A far better course of action for the GOP may be to reject any hard-line liberal Obama may choose, but allow a more moderate liberal to join the bench. It is notoriously hard to judge what a nominee will actually do once they join the court; Republicans presumed David Souter would be far more Conservative than he ever was, and very few GOPers would have expected Chief Justice John Roberts (another conservative) to deliver a vote in favour of Obamacare, so the Republicans may hope that a moderate nominee might deliver them votes in cases relating to Partial-Birth abortion and gun control.
Of the names currently being suggested, the nominee most likely to cause the least argument in the Senate is US Appeals Court judge Sri Srinivasan. He has a fairly moderate background, having clerked for Supreme Court Justice Sandra-Day O’Connor (a moderate conservative) and has also represented big business interests in the past. When he was nominated to the Appeals Court (seen as a proving ground for the Supreme Court) he was confirmed 97-0 by the Senate, making it hard for them to justify rejecting him this time around. If Obama wants to make it three-of-three in terms of nominating women, then 9th Circuit Appeals Judge Jacqueline Nguyen was confirmed by a vote of 91-3 when she came before the Senate, making her another possible choice; though whether her relatively innocuous Judicial history would work for or against her is another matter.

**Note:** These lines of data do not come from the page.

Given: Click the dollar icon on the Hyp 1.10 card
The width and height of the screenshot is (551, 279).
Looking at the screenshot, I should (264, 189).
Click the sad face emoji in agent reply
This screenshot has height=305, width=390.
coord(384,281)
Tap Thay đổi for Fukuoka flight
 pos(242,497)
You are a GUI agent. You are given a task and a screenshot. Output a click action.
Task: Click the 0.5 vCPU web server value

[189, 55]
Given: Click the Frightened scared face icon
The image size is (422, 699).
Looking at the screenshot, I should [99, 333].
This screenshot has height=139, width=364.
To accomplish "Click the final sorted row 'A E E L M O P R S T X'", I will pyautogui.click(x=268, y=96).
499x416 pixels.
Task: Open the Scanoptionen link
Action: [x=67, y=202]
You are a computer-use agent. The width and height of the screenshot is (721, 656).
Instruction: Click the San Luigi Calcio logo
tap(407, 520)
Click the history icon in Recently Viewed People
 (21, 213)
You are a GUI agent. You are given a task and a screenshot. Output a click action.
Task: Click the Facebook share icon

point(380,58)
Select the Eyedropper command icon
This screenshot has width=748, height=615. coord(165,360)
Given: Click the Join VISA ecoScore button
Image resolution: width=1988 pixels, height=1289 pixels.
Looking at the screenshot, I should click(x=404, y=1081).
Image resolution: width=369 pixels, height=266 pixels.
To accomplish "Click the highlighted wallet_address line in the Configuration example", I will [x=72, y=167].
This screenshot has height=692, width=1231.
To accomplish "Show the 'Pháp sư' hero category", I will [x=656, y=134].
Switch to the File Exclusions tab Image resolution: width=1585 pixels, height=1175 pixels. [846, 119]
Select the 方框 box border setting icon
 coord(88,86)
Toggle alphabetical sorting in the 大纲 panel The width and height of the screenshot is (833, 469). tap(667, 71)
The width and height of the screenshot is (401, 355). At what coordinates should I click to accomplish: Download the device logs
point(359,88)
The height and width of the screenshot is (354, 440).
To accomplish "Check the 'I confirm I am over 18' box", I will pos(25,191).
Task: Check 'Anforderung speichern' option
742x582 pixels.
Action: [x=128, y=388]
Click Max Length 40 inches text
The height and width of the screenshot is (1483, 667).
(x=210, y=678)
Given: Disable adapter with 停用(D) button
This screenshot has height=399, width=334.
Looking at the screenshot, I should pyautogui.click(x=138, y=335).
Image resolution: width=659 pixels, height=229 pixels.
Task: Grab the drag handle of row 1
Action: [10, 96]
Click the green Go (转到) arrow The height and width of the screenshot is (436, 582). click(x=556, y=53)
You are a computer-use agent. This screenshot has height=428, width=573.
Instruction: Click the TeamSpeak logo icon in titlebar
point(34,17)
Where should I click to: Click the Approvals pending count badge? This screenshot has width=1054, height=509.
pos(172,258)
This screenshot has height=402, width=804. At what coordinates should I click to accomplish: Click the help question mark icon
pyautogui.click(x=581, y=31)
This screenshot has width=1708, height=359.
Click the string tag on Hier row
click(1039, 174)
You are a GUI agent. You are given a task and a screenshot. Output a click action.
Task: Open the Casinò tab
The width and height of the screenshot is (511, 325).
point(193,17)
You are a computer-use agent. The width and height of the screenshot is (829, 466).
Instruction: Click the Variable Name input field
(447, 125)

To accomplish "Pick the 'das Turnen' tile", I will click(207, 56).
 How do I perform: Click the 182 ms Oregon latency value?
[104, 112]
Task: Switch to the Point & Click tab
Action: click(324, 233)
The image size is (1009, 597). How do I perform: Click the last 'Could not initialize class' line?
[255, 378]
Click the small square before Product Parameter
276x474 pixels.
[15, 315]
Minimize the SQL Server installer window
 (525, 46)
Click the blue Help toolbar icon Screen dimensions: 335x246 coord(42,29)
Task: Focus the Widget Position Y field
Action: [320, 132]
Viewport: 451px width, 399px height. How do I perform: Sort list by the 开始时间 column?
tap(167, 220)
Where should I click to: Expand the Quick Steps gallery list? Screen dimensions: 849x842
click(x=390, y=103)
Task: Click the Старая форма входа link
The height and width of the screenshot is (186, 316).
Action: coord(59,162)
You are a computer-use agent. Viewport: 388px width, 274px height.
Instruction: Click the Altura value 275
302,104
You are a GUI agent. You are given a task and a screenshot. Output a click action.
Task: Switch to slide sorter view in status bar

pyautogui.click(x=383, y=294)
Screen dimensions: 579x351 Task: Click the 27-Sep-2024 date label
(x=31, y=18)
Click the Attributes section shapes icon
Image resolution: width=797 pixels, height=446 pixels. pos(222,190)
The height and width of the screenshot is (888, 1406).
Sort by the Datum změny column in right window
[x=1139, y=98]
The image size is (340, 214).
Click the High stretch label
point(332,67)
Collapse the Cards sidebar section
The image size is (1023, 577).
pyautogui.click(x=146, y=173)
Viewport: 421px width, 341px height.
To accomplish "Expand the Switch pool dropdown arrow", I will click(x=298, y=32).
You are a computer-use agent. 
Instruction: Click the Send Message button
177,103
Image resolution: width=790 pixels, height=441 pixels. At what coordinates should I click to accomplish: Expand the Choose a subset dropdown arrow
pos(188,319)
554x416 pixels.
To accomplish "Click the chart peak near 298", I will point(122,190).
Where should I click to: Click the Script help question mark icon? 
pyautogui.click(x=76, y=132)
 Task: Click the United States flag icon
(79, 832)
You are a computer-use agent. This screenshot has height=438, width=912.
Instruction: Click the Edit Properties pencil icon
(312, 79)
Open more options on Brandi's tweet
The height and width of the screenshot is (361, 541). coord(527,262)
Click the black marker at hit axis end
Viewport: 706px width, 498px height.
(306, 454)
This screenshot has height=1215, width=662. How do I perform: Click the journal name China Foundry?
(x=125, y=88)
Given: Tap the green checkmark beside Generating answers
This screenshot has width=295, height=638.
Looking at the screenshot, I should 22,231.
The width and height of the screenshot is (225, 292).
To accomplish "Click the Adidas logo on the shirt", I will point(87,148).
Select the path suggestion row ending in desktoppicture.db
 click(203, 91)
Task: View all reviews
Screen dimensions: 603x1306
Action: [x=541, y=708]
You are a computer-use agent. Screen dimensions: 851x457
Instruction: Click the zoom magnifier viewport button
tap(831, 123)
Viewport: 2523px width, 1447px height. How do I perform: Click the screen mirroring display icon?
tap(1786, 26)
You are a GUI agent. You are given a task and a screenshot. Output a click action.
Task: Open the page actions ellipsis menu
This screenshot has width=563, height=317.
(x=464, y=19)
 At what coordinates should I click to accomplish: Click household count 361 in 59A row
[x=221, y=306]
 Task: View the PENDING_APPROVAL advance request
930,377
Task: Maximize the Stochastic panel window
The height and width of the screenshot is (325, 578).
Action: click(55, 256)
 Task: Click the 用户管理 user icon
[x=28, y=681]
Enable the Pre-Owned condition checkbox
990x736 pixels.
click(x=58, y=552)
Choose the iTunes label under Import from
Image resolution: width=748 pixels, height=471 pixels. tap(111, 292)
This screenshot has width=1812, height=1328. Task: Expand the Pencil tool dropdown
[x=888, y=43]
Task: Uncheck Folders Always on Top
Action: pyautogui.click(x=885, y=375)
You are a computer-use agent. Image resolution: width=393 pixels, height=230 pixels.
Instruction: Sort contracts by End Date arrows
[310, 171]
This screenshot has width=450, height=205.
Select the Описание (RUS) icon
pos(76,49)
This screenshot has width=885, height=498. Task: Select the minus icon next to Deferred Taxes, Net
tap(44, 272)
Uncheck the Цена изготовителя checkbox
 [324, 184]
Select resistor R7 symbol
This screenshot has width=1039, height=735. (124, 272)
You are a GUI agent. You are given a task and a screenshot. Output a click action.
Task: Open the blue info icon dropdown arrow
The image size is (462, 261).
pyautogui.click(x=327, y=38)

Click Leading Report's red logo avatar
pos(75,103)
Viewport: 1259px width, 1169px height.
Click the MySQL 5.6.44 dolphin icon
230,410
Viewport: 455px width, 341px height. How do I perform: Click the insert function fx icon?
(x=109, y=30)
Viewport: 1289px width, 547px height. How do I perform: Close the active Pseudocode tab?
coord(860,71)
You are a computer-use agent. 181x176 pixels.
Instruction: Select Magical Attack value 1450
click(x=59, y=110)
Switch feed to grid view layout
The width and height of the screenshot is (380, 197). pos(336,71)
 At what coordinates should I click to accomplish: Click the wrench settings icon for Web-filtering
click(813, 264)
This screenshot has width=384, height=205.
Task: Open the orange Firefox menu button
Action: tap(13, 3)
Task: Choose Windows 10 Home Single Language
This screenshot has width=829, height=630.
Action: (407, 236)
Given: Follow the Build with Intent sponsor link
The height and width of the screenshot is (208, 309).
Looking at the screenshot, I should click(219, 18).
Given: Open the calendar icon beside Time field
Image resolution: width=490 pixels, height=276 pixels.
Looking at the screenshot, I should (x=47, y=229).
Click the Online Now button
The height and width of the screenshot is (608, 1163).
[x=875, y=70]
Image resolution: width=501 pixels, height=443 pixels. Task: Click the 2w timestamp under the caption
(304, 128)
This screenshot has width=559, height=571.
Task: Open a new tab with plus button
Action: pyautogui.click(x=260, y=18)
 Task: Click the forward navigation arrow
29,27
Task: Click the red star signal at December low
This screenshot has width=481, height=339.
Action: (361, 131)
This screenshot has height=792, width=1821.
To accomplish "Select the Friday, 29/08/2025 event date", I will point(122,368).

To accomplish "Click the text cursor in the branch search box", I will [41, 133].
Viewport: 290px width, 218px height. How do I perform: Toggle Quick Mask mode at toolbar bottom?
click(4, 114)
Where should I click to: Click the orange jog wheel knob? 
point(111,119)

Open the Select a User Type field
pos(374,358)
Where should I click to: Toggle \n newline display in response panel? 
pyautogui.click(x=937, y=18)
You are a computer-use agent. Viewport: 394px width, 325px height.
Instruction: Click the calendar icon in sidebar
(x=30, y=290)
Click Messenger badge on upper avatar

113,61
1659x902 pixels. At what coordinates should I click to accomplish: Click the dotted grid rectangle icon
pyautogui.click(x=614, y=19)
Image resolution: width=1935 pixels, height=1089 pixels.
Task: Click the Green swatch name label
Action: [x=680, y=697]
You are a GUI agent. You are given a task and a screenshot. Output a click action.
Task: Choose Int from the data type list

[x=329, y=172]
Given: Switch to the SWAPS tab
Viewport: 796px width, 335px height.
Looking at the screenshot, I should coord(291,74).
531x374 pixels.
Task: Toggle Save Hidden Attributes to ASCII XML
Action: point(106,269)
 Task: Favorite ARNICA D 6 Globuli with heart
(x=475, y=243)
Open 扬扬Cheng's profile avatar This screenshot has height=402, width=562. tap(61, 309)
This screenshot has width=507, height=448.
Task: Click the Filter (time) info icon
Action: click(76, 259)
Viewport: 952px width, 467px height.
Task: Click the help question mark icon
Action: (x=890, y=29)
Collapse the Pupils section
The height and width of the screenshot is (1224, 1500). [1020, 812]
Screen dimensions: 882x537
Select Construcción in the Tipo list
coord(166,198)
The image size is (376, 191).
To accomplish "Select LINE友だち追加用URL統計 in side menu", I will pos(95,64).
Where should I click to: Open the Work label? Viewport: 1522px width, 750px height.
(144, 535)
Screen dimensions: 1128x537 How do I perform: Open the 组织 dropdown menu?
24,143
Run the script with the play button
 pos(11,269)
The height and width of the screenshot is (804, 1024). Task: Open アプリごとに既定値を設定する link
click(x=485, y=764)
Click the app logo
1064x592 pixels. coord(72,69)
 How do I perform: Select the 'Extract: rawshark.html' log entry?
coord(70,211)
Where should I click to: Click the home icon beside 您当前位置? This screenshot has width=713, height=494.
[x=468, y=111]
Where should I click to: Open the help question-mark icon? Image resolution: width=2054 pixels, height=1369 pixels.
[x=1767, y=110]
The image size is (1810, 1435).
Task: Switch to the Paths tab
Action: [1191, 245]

This last test may be one of Obama’s toughest, and may be a case of pragmatism both on his part and on the part of GOP Senate leaders. However, if the GOP are looking for guidance on how to act, they might want to look to the advice the now departed Scalia gave Obama advisor David Axelrod in 2009. As Obama looked for someone to replace Souter, Scalia accepted it would not be a jurist who shared his philosophy, but what he did say was that he hoped ‘he (Obama) sends us someone smart.’ The Republicans can now either accept a potential compromise with Obama, or pin all their hopes on having a GOP President in the White House come January 2017, else they may be left with no say at all.